INTRAVENOUS REGIONAL ANESTHESIA (BIERS BLOCK);
TO COMPARE THE ANALGESIC EFFECTS OF COMBINATION OF 0.5% LIDOCAINE PLUS KETROLAC IN INTRAVENOUS REGIONAL ANESTHESIA TECHNIQUE WITH THOSE OF LIDOCAINE 0.5 % ALONE TO PREVENT POST OPERATIVE PAIN
DOI:
https://doi.org/10.29309/TPMJ/2012.19.05.2333Keywords:
Bier’s Block, Lidocaine, Ketorolac, Post operative painAbstract
Objective: To compare the analgesic effects of combination of 0.5% Lidocaine plus Ketorolac in intravenous regional
anaesthesia technique with those of Lidocaine (0.5%) alone to prevent post operative pain after intravenous regional anaesthesia (Biers
block). Study design: Randomized Control Trial. Place and duration of study: The study was carried out at Department of Anaesthesiology,
Intensive Care and pain management, Combined Military hospital, Rawalpindi from July 2008 to February 2009. Patients and Methods: The
study was conducted after complete evaluation of risk / benefit ratio to the patients. On the basis of random number method the patients were
divided into two equal groups (group A and group B). The number of patients in each group was 75. Group A was assigned Lidocaine in a dose of
200mg 40ml of 0.5% solution and group B was assigned injection Ketorolac 30mg added to Lidocaine in a dose of 200mg 40ml of 0.5% solution.

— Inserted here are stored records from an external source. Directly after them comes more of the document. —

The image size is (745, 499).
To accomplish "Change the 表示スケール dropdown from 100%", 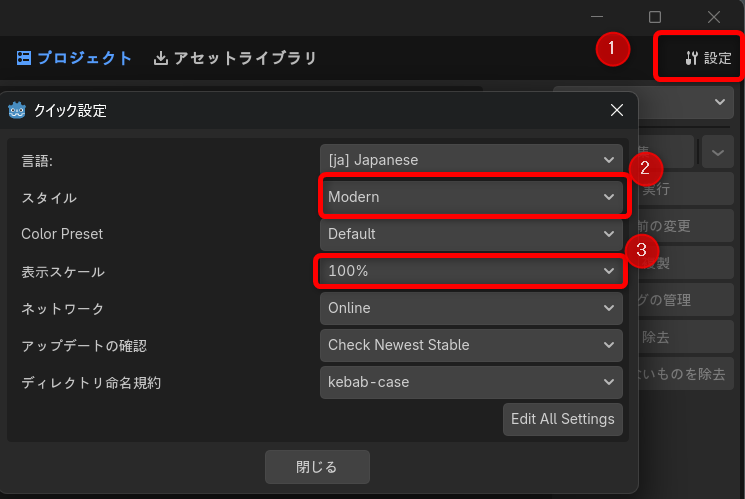I will coord(471,271).
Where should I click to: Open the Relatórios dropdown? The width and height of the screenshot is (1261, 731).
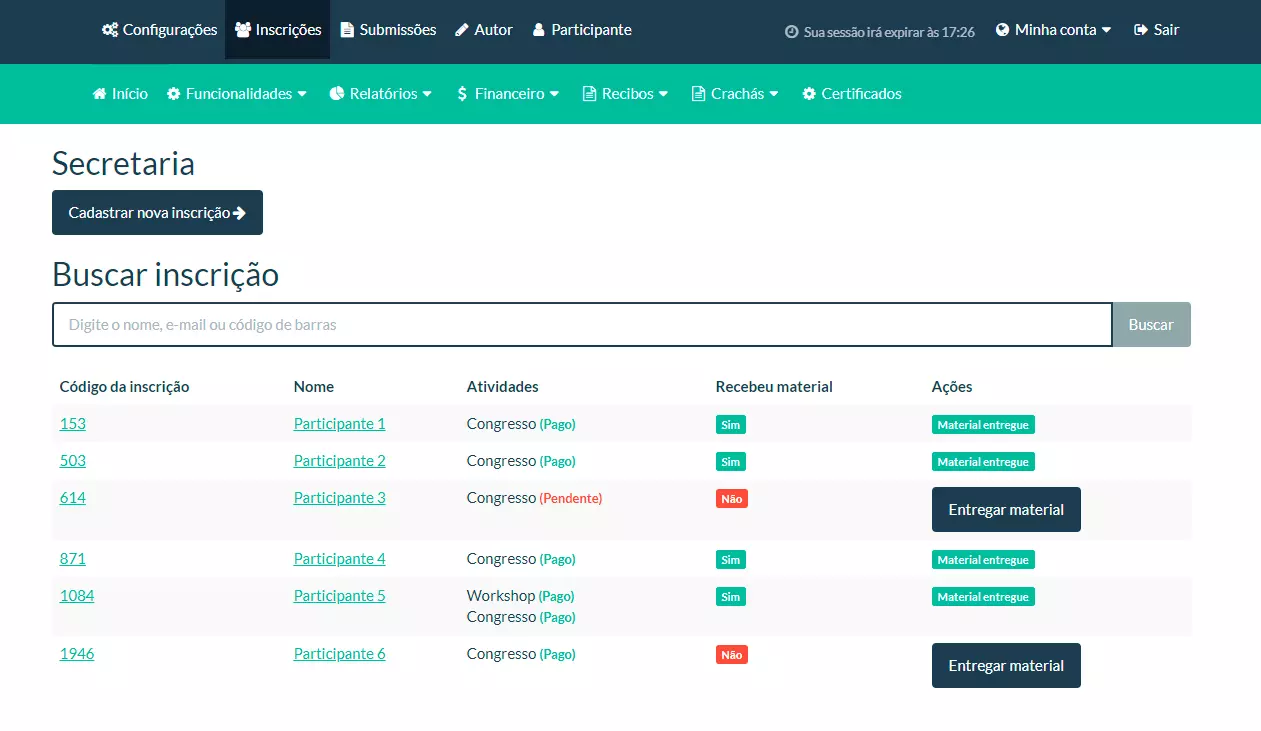(381, 94)
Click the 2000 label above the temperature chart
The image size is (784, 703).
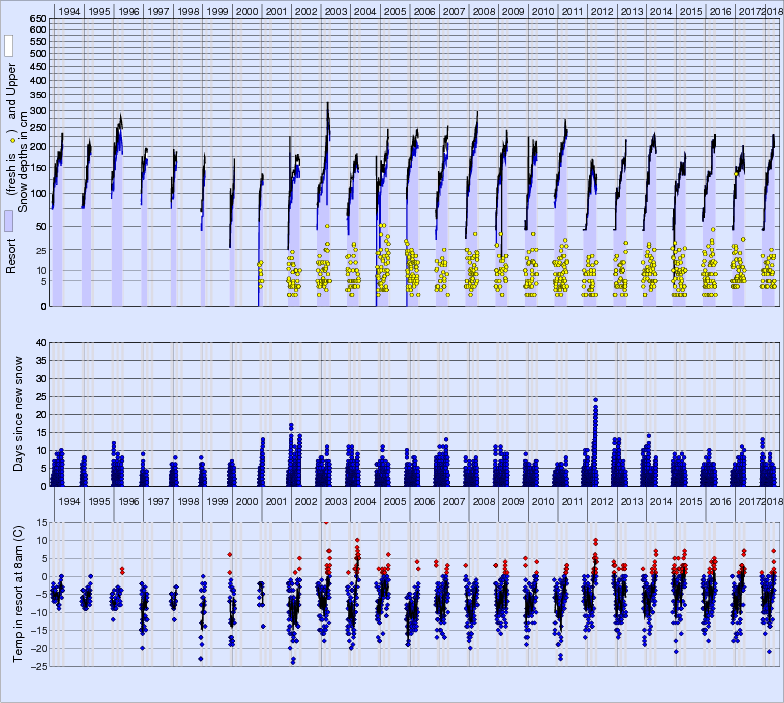click(x=246, y=501)
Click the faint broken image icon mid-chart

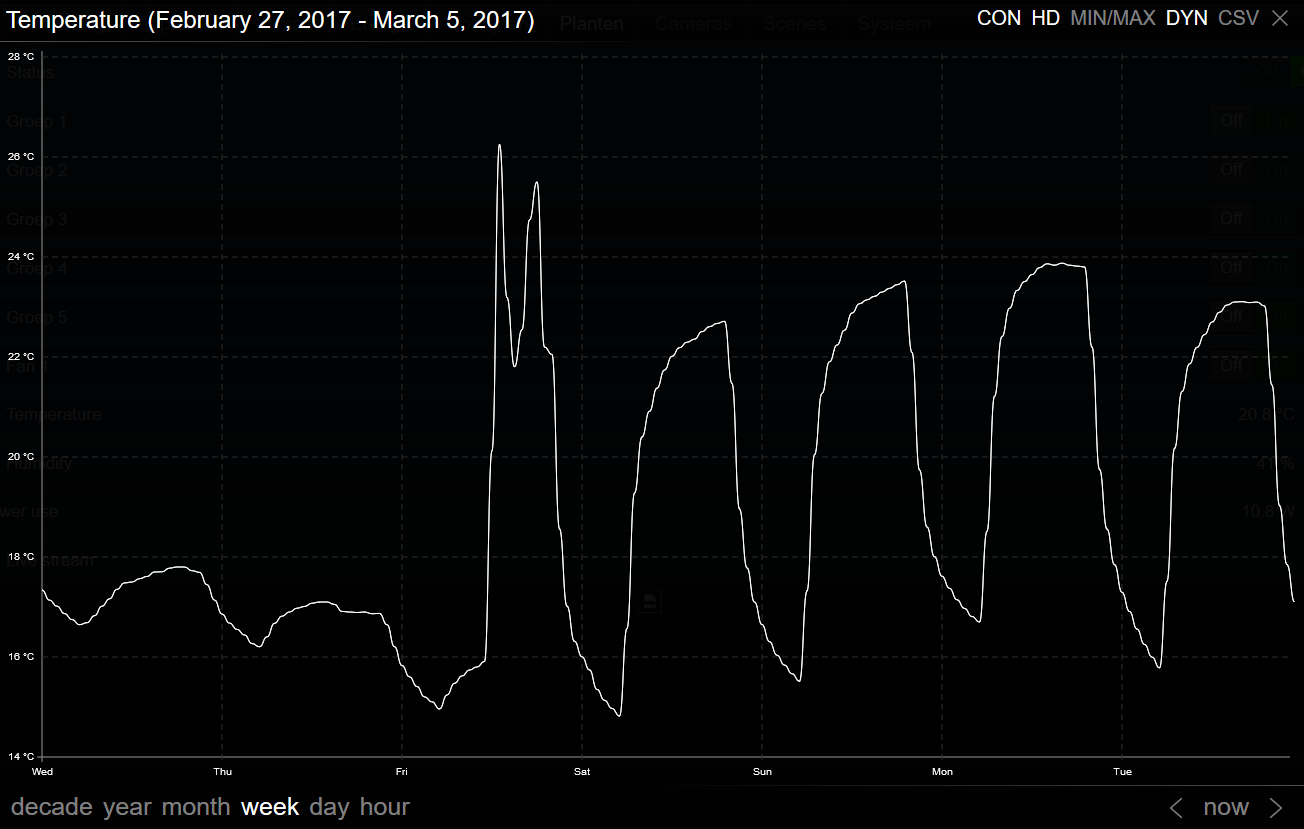coord(650,601)
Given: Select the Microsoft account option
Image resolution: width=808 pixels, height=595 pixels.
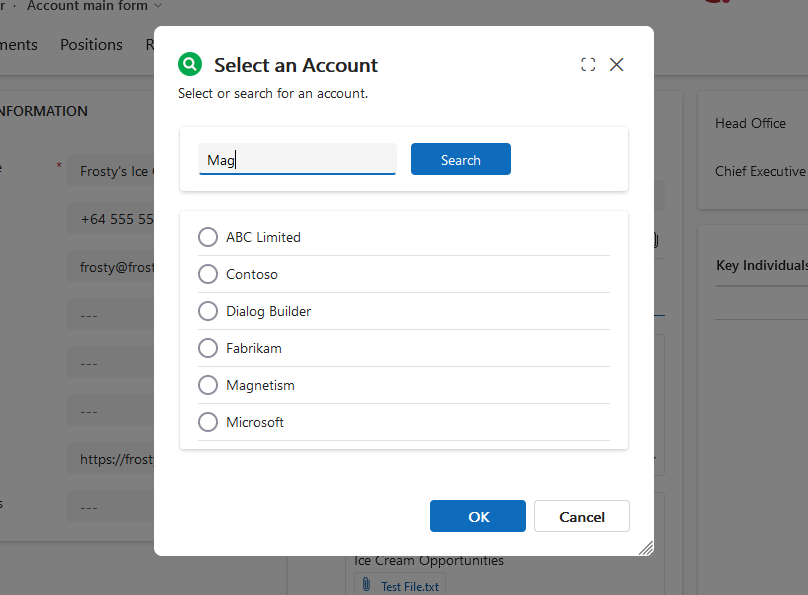Looking at the screenshot, I should (207, 422).
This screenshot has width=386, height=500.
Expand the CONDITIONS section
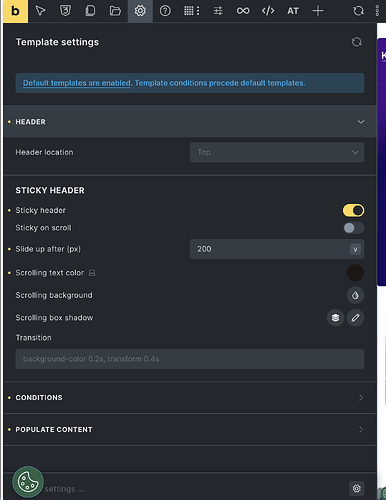[190, 398]

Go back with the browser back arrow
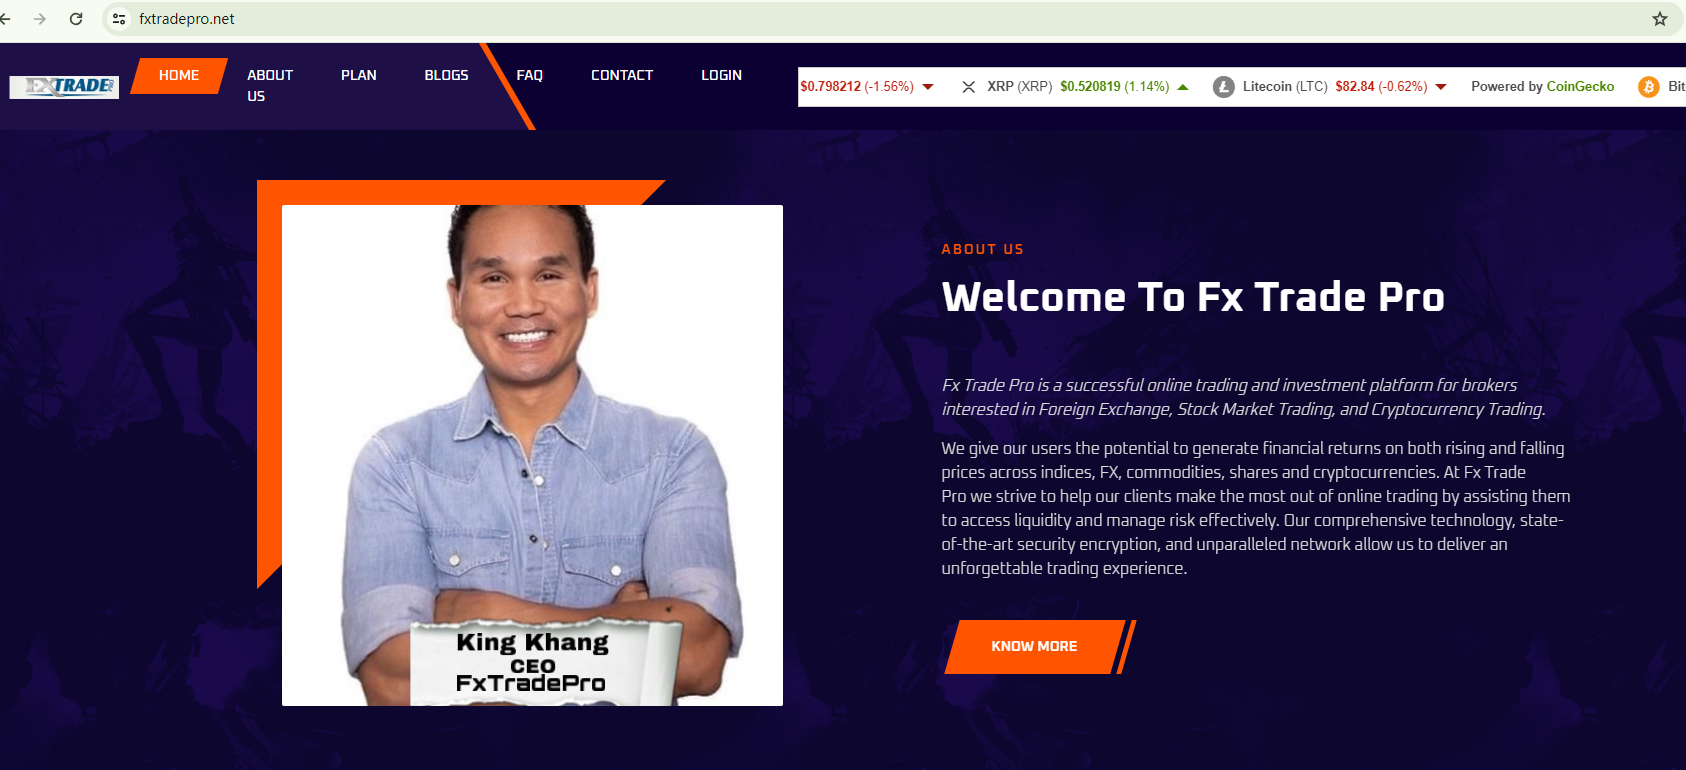tap(5, 19)
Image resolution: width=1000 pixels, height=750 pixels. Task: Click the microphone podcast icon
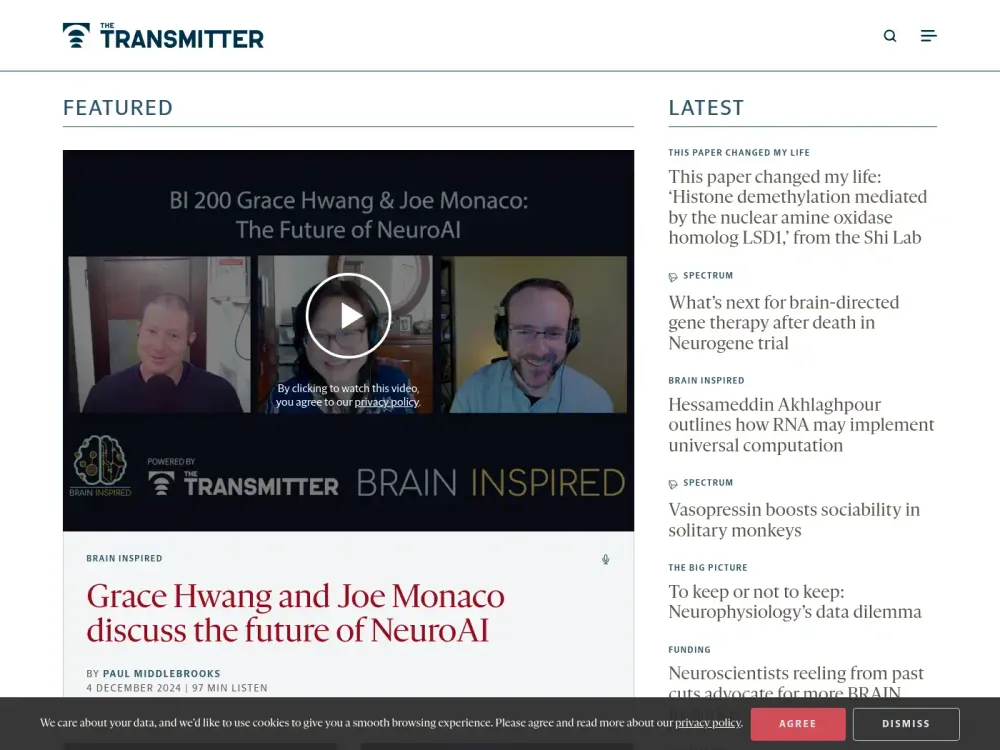pyautogui.click(x=605, y=559)
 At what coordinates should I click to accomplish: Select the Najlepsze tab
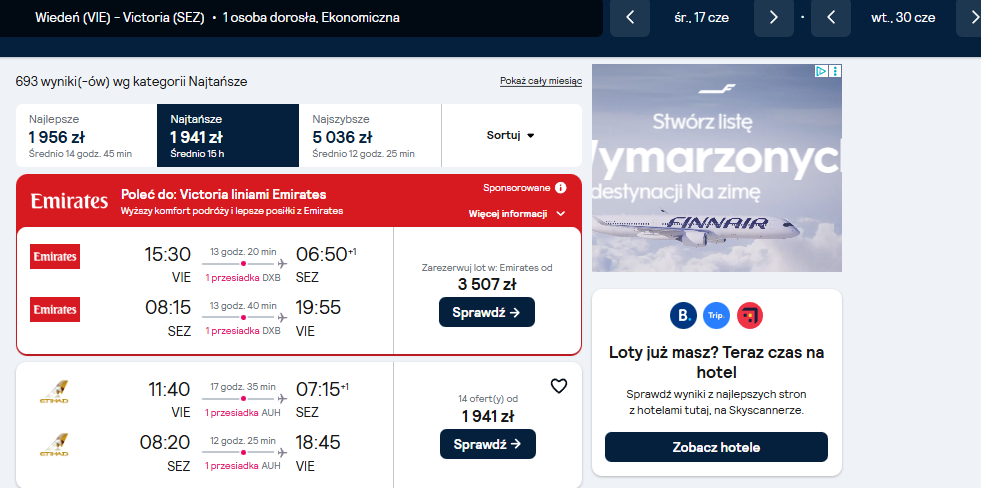point(86,135)
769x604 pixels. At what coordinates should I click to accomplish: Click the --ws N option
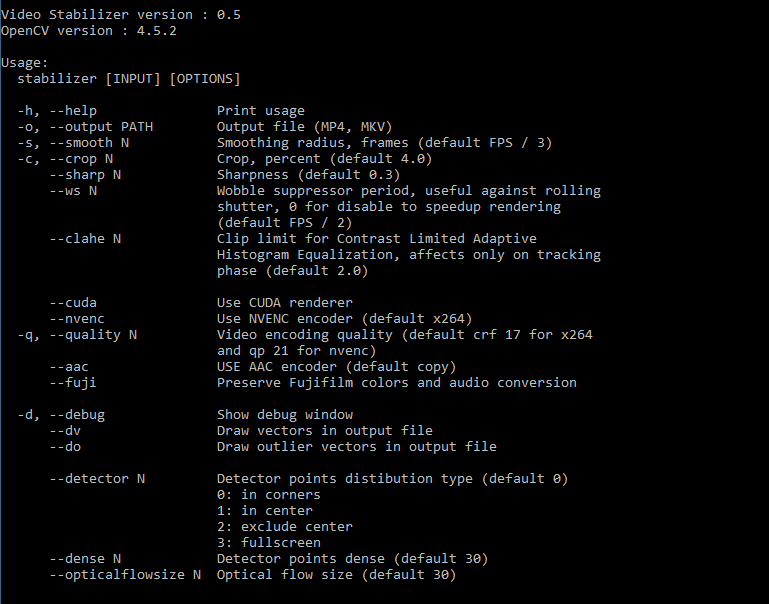[x=73, y=191]
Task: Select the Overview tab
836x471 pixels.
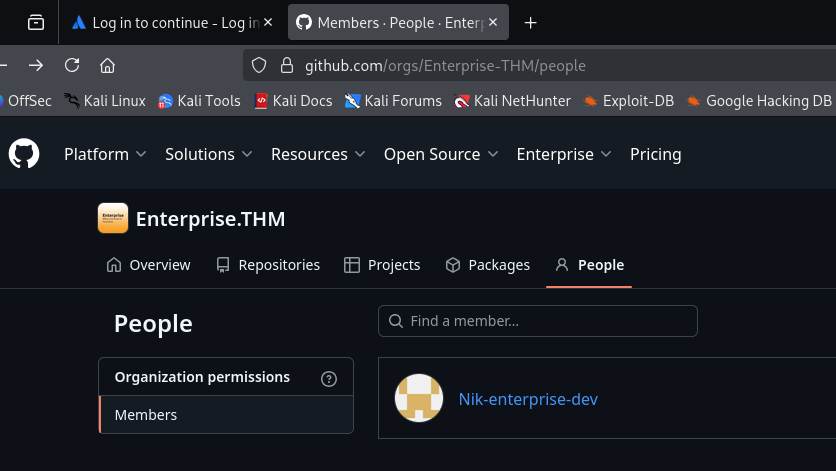Action: 148,265
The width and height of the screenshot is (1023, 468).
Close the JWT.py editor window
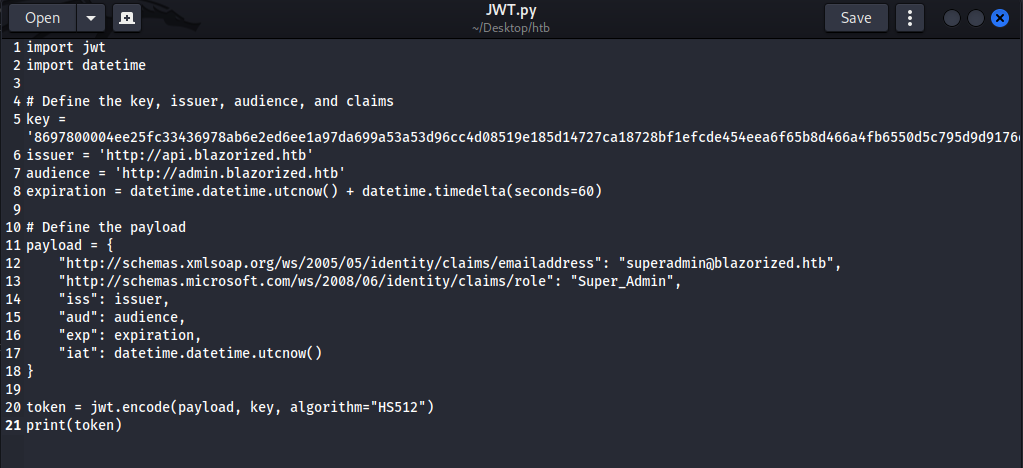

The patients were kept in post anaesthesia care unit for two hours and pain intensity was measured by visual analogue scale(VAS) on 15,30
minutes,1hour, 1.5 and at 2 hours after the cuff deflation. The analgesic efficacy recorded on the basis of visual analog scale of two groups, was
compared using student’s t - test. p value of less than 0.05 was considered statistically significant. Results: In group A 33 males and 42 females
were enrolled for the study while in group B there were 38 males and 37 females. The mean age of the patients in group A was 34.31 ± 6.03
years while in group B was 32.99 ± 6.08 years. Patients were also classified according to ASA classification in which 87 patients were classified
as ASA – I and 63 patients as ASA – II. Group B which received Ketorolac in addition to Lidocaine for Bier’s block had low visual analogue scores
as compared to group A which received only Lidocaine for Bier’s block. P values obtained after the comparison of the mean VAS of two groups
at 15 minutes, 30 minutes, 1 hour, 1.5 hours and 2 hours were all less than 0.05 (0.002 for 15 minutes, 0.004 for 30 minutes, 0.001 for 1 hour,
0.004 for 1.5 hours and 0.001 for 2 hours). Conclusions: Ketorolac improves the postoperative analgesia markedly when used with Lidocaine
in intravenous regional anaesthesia.